The team of Munich bio-mechanics engineering professor Oliver Lieleg and doctoral candidate Ceren Kimna are seeking better methods for delivery of drugs in patients that need to be taken at certain times or in a specific order. Adherence to medications can be difficult for people with chronic diseases where compliance with taking the drugs is important for the drugs to be effective. That problem is compounded when the drugs must be taken on a strict schedule or in a certain sequence.

Kimna and Lieleg designed a technique for releasing three drugs in sequence. “For example,” says Lieleg in a university statement, “an ointment applied to a surgical incision could release pain medication first, followed by an anti-inflammatory drug, and then a drug to reduce swelling.” Simply combining the ingredients into an ointment, the compounds would likely be administered together rather than separately.

In this case, the Munich team tested three separate simulated drugs formulated as nanoscale particles, where one nanometer equals one billionth of a meter. And the researchers used a hydrogel, a water-based biocompatible polymer, as the delivery medium, often employed with topical medications.

To determine the order of the nanoparticles in the hydrogel, the authors use synthetic DNA. While DNA is widely known as the substance in an organism’s genetic code, the consistent chemistry of DNA makes it feasible for binding to nanoparticles in predictable ways.
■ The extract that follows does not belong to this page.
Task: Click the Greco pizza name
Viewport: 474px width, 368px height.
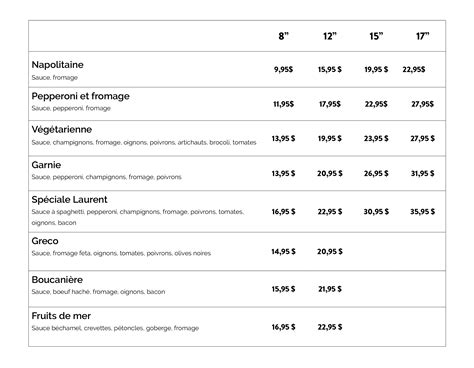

And when bound to nanoparticles, synthetic DNA fragments react consistently to other compounds, as well as to other types of DNA.

The researchers configured a hydrogel with layers of silver, iron oxide, and gold nanoparticles. The top layer has silver nanoparticles bound to synthetic DNA fragments. That particular DNA reacts to salt, thus the silver and DNA remain in the hydrogel until it comes in contact with a saline solution. “Because the saline solution has approximately the same salinity as the human body,” notes Kimna, “we were able to simulate conditions where the active ingredients would not be released until the medication is applied.”

In the second layer, iron oxide particles are bound to two types of synthetic DNA, connected in tandem — one linked directly to the particle, and the second DNA bound to the first DNA fragment — with neither DNA types reacting to saline solutions. However, the inside DNA linked directly to the iron oxide particle reacts to the DNA originally connected to the silver particles, and freed-up in the first layer.

Thus the interactions of those synthetic DNA fragments triggers release of the iron oxide nanoparticles, but only after the silver particles are released. And as a result, the outside DNA fragment first linked indirectly to the iron oxide particles is now freed up. This now free DNA fragment reacts chemically to the DNA linked to the gold nanoparticles, releasing the third payloads, but only after the silver and iron oxide particles are released.

The authors believe the consistency of synthetic DNA makes it possible to design autonomous, robust, and precise systems for ordered or timed delivery of drugs. And while the tests use a hydrogel in an ointment, other formulations are possible. Lieleg points out that “this principle also has the potential to be used in tablets that could release several effective ingredients in the body in a specific order.”